Identifying and addressing performance problems of your ML workloads

Identify inefficient phases of your workloads for optimization and performance tuning.

Describes how to compare any two runs of an ML workload using the Comparison tool.

  1. Verify that you are logged in to the Cloudera Observability web UI and that you selected an environment from the Analytics Environments page.
    1. In a supported browser, log into the Cloudera.
      The Cloudera web interface landing page opens.
    2. From the Your Enterprise Data Cloud landing page, select the Observability tile.
      The Cloudera Observability landing page opens to the main navigation panel.
    3. From the Cloudera Observability Environments page, select the environment required for analysis.

      The Environment navigation panel opens.

  2. From the Environment Name column on the Environments page, locate and click environment name whose workload diagnostic information requires analysis and troubleshooting.
    The Environment navigation panel opens, which hierarchically lists the environment and its services hosted on the selected environment.
  3. Depending on the environment selected, verify that the Cluster Summary page is displayed for the environment's cluster required for analysis.
  4. If not already expanded, from the Environment navigation panel, expand the Machine Learning environment, and then select the ML workspace.
  5. Optional: From the time-range list, select a time period that meets your requirements.
  6. Click the workload links in the Jobs, Sessions, Models, and Applications chart widgets.
    The ML Workload list page opens.
  7. From the Name column, select the ML workload.
    The ML workload details page opens for the selected ML workload category (Jobs, Sessions, Models, or Applications).
  8. To measure the current performance of a workload against the average performance of previous runs, select the Baseline tab.
    The Baseline tab captures and presents metrics for each execution, where one execution represents a single job run per day. These metrics include CPU utilization (allocated), memory usage (allocated), and execution duration. If the same job is executed on subsequent days and significant deviations in metrics are observed, You can analyze the discrepancies and determine potential causes.

    For information on Baseline metrics, see Baseline health checks.

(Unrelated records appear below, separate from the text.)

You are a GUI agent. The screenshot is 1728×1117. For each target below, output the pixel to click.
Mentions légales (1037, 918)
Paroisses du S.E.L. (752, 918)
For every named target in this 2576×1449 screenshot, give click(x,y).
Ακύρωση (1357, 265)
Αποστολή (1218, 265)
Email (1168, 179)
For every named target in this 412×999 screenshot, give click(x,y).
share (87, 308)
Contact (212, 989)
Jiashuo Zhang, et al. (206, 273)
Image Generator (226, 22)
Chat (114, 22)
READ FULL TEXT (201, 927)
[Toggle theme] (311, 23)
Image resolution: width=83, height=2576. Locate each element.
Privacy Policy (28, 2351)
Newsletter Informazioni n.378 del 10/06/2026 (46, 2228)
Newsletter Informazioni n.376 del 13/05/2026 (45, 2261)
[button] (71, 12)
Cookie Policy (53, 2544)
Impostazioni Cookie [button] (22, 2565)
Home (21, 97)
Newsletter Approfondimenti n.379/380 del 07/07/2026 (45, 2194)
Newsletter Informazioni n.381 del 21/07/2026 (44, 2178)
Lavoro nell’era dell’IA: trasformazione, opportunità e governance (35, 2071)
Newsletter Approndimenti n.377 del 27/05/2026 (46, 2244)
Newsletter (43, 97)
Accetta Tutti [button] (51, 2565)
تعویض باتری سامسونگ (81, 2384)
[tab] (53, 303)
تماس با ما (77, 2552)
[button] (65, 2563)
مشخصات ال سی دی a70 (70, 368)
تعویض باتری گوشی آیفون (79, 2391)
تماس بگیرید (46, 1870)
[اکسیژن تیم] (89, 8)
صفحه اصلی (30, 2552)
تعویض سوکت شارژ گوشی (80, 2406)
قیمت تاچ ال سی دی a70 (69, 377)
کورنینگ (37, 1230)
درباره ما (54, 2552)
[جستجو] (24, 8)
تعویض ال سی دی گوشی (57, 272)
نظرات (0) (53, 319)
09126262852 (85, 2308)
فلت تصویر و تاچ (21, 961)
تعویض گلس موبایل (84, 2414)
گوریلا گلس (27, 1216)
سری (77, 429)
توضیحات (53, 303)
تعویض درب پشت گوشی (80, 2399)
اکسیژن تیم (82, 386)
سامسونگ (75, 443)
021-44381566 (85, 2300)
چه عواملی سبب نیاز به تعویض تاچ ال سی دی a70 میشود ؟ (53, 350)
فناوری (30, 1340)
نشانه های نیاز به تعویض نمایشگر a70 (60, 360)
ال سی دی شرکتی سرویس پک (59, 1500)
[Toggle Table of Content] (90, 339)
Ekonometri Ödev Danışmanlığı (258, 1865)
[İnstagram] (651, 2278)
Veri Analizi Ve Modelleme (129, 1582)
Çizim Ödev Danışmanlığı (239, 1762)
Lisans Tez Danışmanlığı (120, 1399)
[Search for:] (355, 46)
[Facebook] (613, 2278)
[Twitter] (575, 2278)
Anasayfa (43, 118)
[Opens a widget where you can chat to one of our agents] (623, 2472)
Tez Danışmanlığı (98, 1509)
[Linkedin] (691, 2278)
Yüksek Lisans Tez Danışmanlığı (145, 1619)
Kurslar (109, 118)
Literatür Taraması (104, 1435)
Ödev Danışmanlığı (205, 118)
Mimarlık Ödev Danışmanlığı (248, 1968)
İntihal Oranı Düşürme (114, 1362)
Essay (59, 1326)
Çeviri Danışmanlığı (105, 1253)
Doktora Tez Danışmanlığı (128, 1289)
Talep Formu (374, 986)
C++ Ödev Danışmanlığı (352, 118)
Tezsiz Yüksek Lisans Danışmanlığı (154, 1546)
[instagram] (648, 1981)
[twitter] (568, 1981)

  9. To troubleshoot performance-related issues between two different runs of the same workload, do the following:
    1. From the workload details page, select the Trends tab.
    2. Scroll down and from the table, select the check boxes adjacent to the workload job runs that you require, such as the latest run with a run from a week ago, and then click Compare.
      The Execution Comparison page opens, displaying more details about the selected workload.
    3. From the Details section, select the Basics tab and review the workload details executed for both of your selected workload runs.
    4. Select the Metrics tab and compare statistical differences between the selected workload runs. For example, you can identify differences in the workload run durations.